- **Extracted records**

----

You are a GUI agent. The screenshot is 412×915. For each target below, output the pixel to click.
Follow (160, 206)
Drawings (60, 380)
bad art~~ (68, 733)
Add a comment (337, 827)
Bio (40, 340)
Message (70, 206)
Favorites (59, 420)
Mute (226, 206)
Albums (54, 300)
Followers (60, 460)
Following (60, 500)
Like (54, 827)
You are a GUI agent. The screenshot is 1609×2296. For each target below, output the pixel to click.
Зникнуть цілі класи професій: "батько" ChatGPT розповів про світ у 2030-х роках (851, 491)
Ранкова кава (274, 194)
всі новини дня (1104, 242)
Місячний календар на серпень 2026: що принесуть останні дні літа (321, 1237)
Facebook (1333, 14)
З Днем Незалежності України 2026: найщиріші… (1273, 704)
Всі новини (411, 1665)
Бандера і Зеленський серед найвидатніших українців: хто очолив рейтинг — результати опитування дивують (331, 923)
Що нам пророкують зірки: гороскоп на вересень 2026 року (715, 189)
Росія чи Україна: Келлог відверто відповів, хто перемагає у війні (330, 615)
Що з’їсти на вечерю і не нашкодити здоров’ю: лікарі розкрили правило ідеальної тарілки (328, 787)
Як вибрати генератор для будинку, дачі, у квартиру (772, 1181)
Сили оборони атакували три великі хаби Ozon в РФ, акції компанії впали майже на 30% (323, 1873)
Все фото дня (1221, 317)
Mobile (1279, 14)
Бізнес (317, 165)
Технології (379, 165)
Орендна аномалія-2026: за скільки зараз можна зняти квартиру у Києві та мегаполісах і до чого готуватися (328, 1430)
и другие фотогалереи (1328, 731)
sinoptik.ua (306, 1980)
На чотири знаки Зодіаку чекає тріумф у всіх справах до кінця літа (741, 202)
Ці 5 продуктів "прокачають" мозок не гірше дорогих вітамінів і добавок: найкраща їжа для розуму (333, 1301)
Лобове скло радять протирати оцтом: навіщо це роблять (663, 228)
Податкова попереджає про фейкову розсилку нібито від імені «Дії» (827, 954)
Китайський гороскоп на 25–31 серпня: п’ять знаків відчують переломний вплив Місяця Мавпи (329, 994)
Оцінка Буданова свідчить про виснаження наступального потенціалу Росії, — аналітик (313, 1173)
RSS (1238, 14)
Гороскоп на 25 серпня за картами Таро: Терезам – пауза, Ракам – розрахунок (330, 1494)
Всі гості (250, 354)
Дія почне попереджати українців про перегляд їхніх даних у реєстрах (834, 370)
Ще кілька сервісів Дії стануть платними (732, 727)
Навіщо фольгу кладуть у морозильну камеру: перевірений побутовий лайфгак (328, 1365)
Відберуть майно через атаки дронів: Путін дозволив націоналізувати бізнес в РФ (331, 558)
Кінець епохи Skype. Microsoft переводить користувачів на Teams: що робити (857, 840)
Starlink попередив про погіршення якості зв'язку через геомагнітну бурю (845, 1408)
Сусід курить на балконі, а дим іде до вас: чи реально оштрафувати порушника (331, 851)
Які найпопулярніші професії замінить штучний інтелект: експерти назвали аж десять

----

- **TASK REQUIREMENTS**
Beginning with the line that contains "Дія почне попереджати", return every line through the end of the data above, exactly as written.

- **YOUR RESPONSE**
Дія почне попереджати українців про перегляд їхніх даних у реєстрах (834, 370)
Ще кілька сервісів Дії стануть платними (732, 727)
Навіщо фольгу кладуть у морозильну камеру: перевірений побутовий лайфгак (328, 1365)
Відберуть майно через атаки дронів: Путін дозволив націоналізувати бізнес в РФ (331, 558)
Кінець епохи Skype. Microsoft переводить користувачів на Teams: що робити (857, 840)
Starlink попередив про погіршення якості зв'язку через геомагнітну бурю (845, 1408)
Сусід курить на балконі, а дим іде до вас: чи реально оштрафувати порушника (331, 851)
Які найпопулярніші професії замінить штучний інтелект: експерти назвали аж десять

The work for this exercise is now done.